As a Caribbean literary personality and winner of Jamaica's Centennial Medal for Poetry, Ms. Manley teaches literary non-fiction and memoir in the MFA program at Lesley University in Cambridge, Massachusetts. She is a frequent contributor to literary anthologies and writes book reviews for leading newspapers in North America and Britain. She is a Mary Ingram Bunting Fellow of Radcliffe University, a Guggenheim Fellow, and a Rockefeller, Bellagio Fellow.
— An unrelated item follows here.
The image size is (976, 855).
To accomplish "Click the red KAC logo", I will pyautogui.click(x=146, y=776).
Appointed ambassador at the age of 38, Mr. Dumas has served his country in Africa, Asia, the Caribbean and North America. In 1988, he retired as Ambassador to Washington and Permanent Representative to the Organization of American States (OAS), and was appointed Permanent Secretary (Chief of Staff) to the Prime Minister and Head of the country's Public Service. He has also represented the Caribbean Community (CARICOM) in various fora.
Established in 1999, the Lecture honors the distinguished Caribbean statesman Eric E. Williams, first Prime Minister of Trinidad and Tobago and Head of Government for a quarter of a century until his death in 1981. He led the country to Independence from Britain in 1962 and onto Republicanism in 1976. A consummate academic and historian, and author of several books, Dr. Williams is best known for his groundbreaking work, the 68-year-old Capitalism and Slavery, which has been translated into seven languages, including Russian, Chinese, Japanese and this year, Turkish. Popularly referred to as The Williams Thesis, this landmark text continues to inform today's ongoing debate and remains "years ahead of its time...this profound critique is still the foundation for studies of imperialism and economic development," according to the New York Times.
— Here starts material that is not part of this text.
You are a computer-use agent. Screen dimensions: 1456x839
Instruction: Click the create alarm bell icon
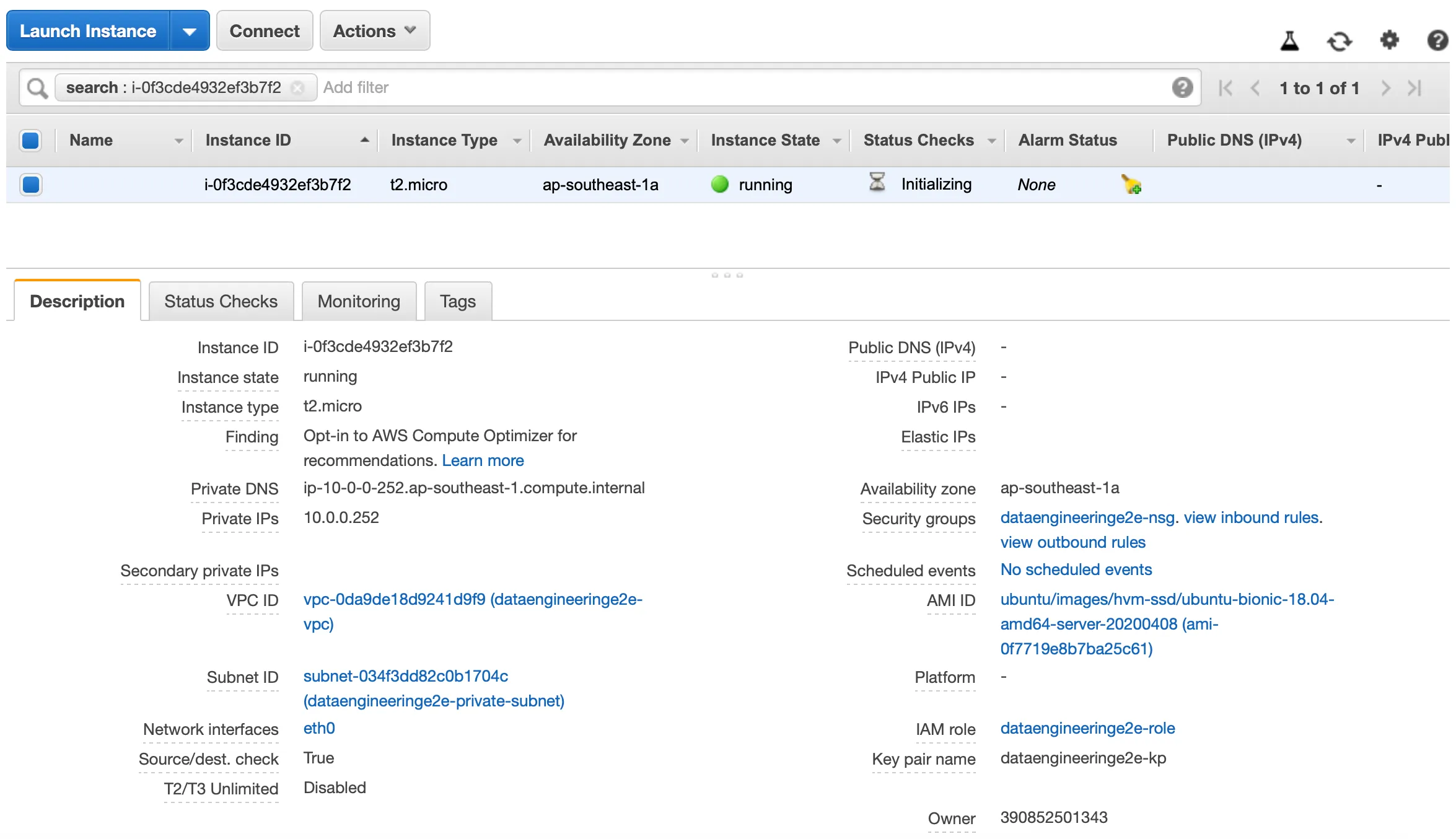pos(1131,185)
Among prior Eric Williams Memorial Lecture speakers have been: the late John Hope Franklin, one of America's premier historians of the African-American experience; Kenneth Kaunda, former President of the Republic of Zambia; Cynthia Pratt, Deputy Prime Minister of the Bahamas; Mia Mottley, Attorney General of Barbados; Beverly Anderson-Manley, former First Lady of Jamaica; Portia Simpson Miller, now Prime Minister of Jamaica; the celebrated civil rights activist Angela Davis; and prize-winning Haitian author Edwige Danticat.
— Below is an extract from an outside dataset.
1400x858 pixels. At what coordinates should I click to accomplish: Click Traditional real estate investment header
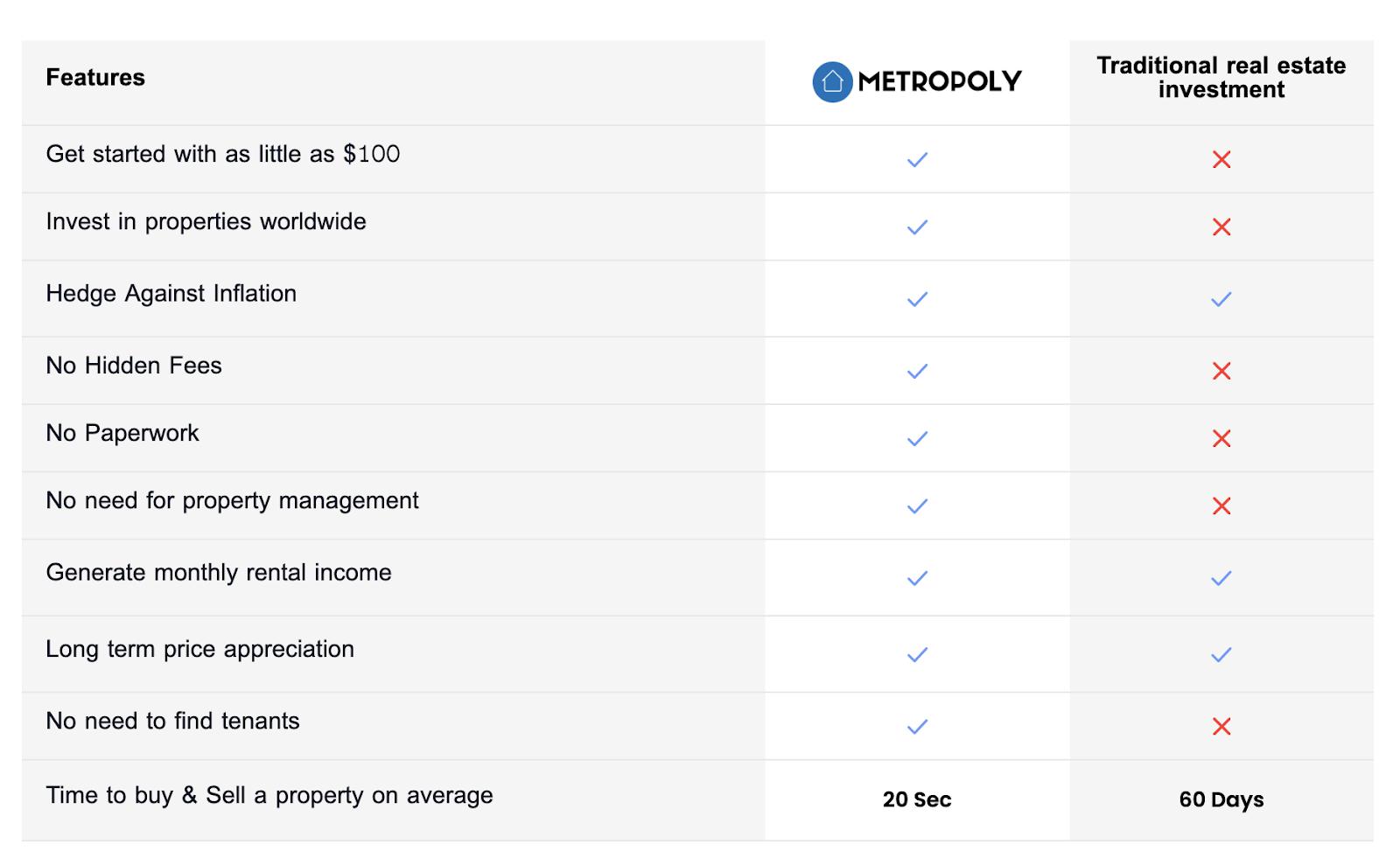(1222, 78)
The Lecture, which seeks to provide an intellectual forum for the examination of pertinent issues in Caribbean and African Diaspora history and politics, is co-sponsored by: the Caribbean Consular Corps (Miami); Miami-Dade County Department of Cultural Affairs; FIU: College of Arts and Sciences, School of International and Public Affairs, Ruth K. and Shepard Broad International Lecture Series, The Honors College, Latin American and Caribbean Center, AADS Graduate Students Association, Caribbean Students Association, Council of Student Organizations, Student Government Association, Student Programming Council; Bilmor With Advertising Specialties, Inc.; Diane Galloway's Herbal Gardens, Inc.; Edwards & Partners; Emile Sabga; Lennox Scope; Aryian & Gieowar Singh; Mervyn Solomon; Linda Spears-Bunton; Joy's Roti Delight; Miami Dade College - Prof. Leroy Lashley; Zyscovich Architects.
The Lecture is also supported by The Eric Williams Memorial Collection at the University of the West Indies (Trinidad and Tobago campus), which was inaugurated by former U.S. Secretary of State, Colin L. Powell in 1998. It was named to UNESCO's prestigious Memory of the World Register in 1999.
Books by and about Eric Williams, Rachel Manley and Reginald Dumas will be available for purchase and signing at the Lecture.